Gravado de Gustave Doré para el "Pantagruel y Gargantua" de Rabalais |
PASARSE A DIOS POR EL CULO. SOBRE BAJTIN, LA BLASFEMIA Y LA VIOLENCIA RELIGIOSA EN ESPAÑA
Manuel Delgado
Muy bien tu referencia a Mijail Bajtin. Es fundamental para
muchas cosas. Por ejemplo, yo lo emplee a partir del uso que hace Carlo
Ginzburg en El queso y los gusanos de La cultura popular en la Edad
Media y el Renacimiento, por lo que hace a la asunción de un discurso
político racionalizador, provisto desde el librepensamiento burgués, por parte
de un anticlericalismo social o de masas fuertemente iconoclasta y
antisacramental. Me refiero al concepto de «circulación cultural» de Bajtin, que Ginzburg aplicaba a las confesiones de Menocchio, el
molinero friuliano finalmente ejecutado por la Inquisición el 6 de julio de
1601. En aquel caso, «oscuros elementos populares» se engarzaban «con un
conjunto de ideas sumamente claro y consecuente que van desde el radicalismo
religioso y un naturalismo de tendencia científica, hasta una serie de
aspiraciones utópicas de renovación social». Al aplicarlo al caso del
anticlericalismo violento que ejercen las clases populares en la España
contemporánea, lo que sostenía era la convergencia en ella de dos
orientaciones.
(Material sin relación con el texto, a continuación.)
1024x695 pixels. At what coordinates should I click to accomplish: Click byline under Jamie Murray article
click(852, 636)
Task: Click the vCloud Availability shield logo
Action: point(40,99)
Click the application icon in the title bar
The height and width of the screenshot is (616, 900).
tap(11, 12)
De un lado, el sustrato de un caudal de creencias y prácticas
populares, en las que la fobia y la filia hacia lo sagrado mantenían entre una
relación plástica y ambivalente, en las que ya aparecían formas de violencia
religiosa en clave festiva, en las que estaban disponibles mecanismos de
detección y castigo de grupos estigmatizados y en las que actuaba una vieja
memoria de agravios y contraagravios en relación con el orden rito-simbólico
vigente. Del otro, la posibilidad de explicitar una racionalización provista
por el programa modernizador del reformismo burgués decimonónico.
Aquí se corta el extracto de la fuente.